Extracted records:
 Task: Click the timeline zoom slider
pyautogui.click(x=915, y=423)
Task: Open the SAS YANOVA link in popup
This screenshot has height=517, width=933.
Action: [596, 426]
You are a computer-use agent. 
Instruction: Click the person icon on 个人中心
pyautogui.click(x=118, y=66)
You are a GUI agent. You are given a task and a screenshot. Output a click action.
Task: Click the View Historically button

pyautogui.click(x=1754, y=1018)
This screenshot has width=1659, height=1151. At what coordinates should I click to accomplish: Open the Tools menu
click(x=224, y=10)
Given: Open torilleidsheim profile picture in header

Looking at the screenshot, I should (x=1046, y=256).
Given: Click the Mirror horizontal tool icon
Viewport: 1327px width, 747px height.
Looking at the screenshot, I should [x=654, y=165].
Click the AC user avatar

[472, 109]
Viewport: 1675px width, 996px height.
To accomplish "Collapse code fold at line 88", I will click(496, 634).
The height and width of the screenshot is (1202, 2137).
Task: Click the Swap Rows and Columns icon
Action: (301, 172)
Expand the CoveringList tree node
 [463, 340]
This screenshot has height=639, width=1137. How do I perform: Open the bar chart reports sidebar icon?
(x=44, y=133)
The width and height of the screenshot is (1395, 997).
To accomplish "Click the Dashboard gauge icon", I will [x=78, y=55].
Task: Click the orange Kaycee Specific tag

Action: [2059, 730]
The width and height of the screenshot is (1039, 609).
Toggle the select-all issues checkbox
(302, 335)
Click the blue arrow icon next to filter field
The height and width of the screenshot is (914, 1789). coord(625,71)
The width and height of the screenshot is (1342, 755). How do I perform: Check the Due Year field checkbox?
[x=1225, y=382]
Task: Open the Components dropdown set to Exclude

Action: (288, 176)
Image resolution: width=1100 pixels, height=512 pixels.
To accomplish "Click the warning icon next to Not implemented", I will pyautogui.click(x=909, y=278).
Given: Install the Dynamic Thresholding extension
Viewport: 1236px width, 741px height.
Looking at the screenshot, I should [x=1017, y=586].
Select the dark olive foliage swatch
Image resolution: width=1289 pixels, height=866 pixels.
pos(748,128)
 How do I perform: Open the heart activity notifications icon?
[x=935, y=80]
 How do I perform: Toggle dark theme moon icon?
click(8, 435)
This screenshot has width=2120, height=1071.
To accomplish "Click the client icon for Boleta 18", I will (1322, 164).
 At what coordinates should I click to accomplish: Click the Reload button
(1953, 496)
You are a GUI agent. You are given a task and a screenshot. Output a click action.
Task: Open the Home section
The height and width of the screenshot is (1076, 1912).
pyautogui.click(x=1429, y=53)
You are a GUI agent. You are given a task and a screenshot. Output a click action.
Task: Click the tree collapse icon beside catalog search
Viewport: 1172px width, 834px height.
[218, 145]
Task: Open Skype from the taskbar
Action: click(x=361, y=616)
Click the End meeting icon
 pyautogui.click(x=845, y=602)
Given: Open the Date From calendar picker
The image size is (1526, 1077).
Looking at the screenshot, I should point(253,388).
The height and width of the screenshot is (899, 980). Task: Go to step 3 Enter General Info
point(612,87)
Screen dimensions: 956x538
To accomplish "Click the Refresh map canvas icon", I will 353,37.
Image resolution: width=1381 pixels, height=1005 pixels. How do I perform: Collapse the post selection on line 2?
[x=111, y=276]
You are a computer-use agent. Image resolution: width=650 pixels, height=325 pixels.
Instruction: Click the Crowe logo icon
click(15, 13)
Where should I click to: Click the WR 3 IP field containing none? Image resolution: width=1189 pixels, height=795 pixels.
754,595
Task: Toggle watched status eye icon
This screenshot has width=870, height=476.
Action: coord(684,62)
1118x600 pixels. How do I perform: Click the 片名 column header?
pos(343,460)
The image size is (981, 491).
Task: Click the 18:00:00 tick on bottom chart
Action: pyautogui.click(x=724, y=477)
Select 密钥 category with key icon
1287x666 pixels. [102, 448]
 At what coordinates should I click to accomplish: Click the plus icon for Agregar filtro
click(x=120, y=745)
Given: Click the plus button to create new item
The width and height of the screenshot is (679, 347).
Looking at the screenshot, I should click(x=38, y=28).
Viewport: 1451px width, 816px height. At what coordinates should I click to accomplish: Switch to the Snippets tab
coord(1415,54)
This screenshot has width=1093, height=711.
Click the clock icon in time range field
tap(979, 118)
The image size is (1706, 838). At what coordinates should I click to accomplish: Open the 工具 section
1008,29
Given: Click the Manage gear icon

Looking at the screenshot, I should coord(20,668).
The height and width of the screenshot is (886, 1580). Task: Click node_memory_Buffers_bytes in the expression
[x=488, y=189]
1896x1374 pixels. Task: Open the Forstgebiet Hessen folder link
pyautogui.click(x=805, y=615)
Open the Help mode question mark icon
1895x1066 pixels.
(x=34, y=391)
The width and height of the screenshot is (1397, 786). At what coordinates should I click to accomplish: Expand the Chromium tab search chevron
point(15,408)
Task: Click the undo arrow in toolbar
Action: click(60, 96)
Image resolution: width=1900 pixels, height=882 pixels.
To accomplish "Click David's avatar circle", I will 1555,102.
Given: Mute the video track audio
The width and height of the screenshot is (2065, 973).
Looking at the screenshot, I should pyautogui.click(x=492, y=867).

TASK BRIEF: Copy the whole of the data above exactly.

EXERCISE ANSWER:
 Task: Click the timeline zoom slider
pyautogui.click(x=915, y=423)
Task: Open the SAS YANOVA link in popup
This screenshot has height=517, width=933.
Action: [596, 426]
You are a computer-use agent. 
Instruction: Click the person icon on 个人中心
pyautogui.click(x=118, y=66)
You are a GUI agent. You are given a task and a screenshot. Output a click action.
Task: Click the View Historically button

pyautogui.click(x=1754, y=1018)
This screenshot has width=1659, height=1151. At what coordinates should I click to accomplish: Open the Tools menu
click(x=224, y=10)
Given: Open torilleidsheim profile picture in header

Looking at the screenshot, I should (x=1046, y=256).
Given: Click the Mirror horizontal tool icon
Viewport: 1327px width, 747px height.
Looking at the screenshot, I should [x=654, y=165].
Click the AC user avatar

[472, 109]
Viewport: 1675px width, 996px height.
To accomplish "Collapse code fold at line 88", I will click(496, 634).
The height and width of the screenshot is (1202, 2137).
Task: Click the Swap Rows and Columns icon
Action: (301, 172)
Expand the CoveringList tree node
 [463, 340]
This screenshot has height=639, width=1137. How do I perform: Open the bar chart reports sidebar icon?
(x=44, y=133)
The width and height of the screenshot is (1395, 997).
To accomplish "Click the Dashboard gauge icon", I will [x=78, y=55].
Task: Click the orange Kaycee Specific tag

Action: [2059, 730]
The width and height of the screenshot is (1039, 609).
Toggle the select-all issues checkbox
(302, 335)
Click the blue arrow icon next to filter field
The height and width of the screenshot is (914, 1789). coord(625,71)
The width and height of the screenshot is (1342, 755). How do I perform: Check the Due Year field checkbox?
[x=1225, y=382]
Task: Open the Components dropdown set to Exclude

Action: (288, 176)
Image resolution: width=1100 pixels, height=512 pixels.
To accomplish "Click the warning icon next to Not implemented", I will pyautogui.click(x=909, y=278).
Given: Install the Dynamic Thresholding extension
Viewport: 1236px width, 741px height.
Looking at the screenshot, I should [x=1017, y=586].
Select the dark olive foliage swatch
Image resolution: width=1289 pixels, height=866 pixels.
pos(748,128)
 How do I perform: Open the heart activity notifications icon?
[x=935, y=80]
 How do I perform: Toggle dark theme moon icon?
click(8, 435)
This screenshot has width=2120, height=1071.
To accomplish "Click the client icon for Boleta 18", I will (1322, 164).
 At what coordinates should I click to accomplish: Click the Reload button
(1953, 496)
You are a GUI agent. You are given a task and a screenshot. Output a click action.
Task: Open the Home section
The height and width of the screenshot is (1076, 1912).
pyautogui.click(x=1429, y=53)
You are a GUI agent. You are given a task and a screenshot. Output a click action.
Task: Click the tree collapse icon beside catalog search
Viewport: 1172px width, 834px height.
[218, 145]
Task: Open Skype from the taskbar
Action: click(x=361, y=616)
Click the End meeting icon
 pyautogui.click(x=845, y=602)
Given: Open the Date From calendar picker
The image size is (1526, 1077).
Looking at the screenshot, I should point(253,388).
The height and width of the screenshot is (899, 980). Task: Go to step 3 Enter General Info
point(612,87)
Screen dimensions: 956x538
To accomplish "Click the Refresh map canvas icon", I will 353,37.
Image resolution: width=1381 pixels, height=1005 pixels. How do I perform: Collapse the post selection on line 2?
[x=111, y=276]
You are a computer-use agent. Image resolution: width=650 pixels, height=325 pixels.
Instruction: Click the Crowe logo icon
click(15, 13)
Where should I click to: Click the WR 3 IP field containing none? Image resolution: width=1189 pixels, height=795 pixels.
754,595
Task: Toggle watched status eye icon
This screenshot has width=870, height=476.
Action: coord(684,62)
1118x600 pixels. How do I perform: Click the 片名 column header?
pos(343,460)
The image size is (981, 491).
Task: Click the 18:00:00 tick on bottom chart
Action: pyautogui.click(x=724, y=477)
Select 密钥 category with key icon
1287x666 pixels. [102, 448]
 At what coordinates should I click to accomplish: Click the plus icon for Agregar filtro
click(x=120, y=745)
Given: Click the plus button to create new item
The width and height of the screenshot is (679, 347).
Looking at the screenshot, I should click(x=38, y=28).
Viewport: 1451px width, 816px height. At what coordinates should I click to accomplish: Switch to the Snippets tab
coord(1415,54)
This screenshot has width=1093, height=711.
Click the clock icon in time range field
tap(979, 118)
The image size is (1706, 838). At what coordinates should I click to accomplish: Open the 工具 section
1008,29
Given: Click the Manage gear icon

Looking at the screenshot, I should coord(20,668).
The height and width of the screenshot is (886, 1580). Task: Click node_memory_Buffers_bytes in the expression
[x=488, y=189]
1896x1374 pixels. Task: Open the Forstgebiet Hessen folder link
pyautogui.click(x=805, y=615)
Open the Help mode question mark icon
1895x1066 pixels.
(x=34, y=391)
The width and height of the screenshot is (1397, 786). At what coordinates should I click to accomplish: Expand the Chromium tab search chevron
point(15,408)
Task: Click the undo arrow in toolbar
Action: click(60, 96)
Image resolution: width=1900 pixels, height=882 pixels.
To accomplish "Click David's avatar circle", I will 1555,102.
Given: Mute the video track audio
The width and height of the screenshot is (2065, 973).
Looking at the screenshot, I should pyautogui.click(x=492, y=867).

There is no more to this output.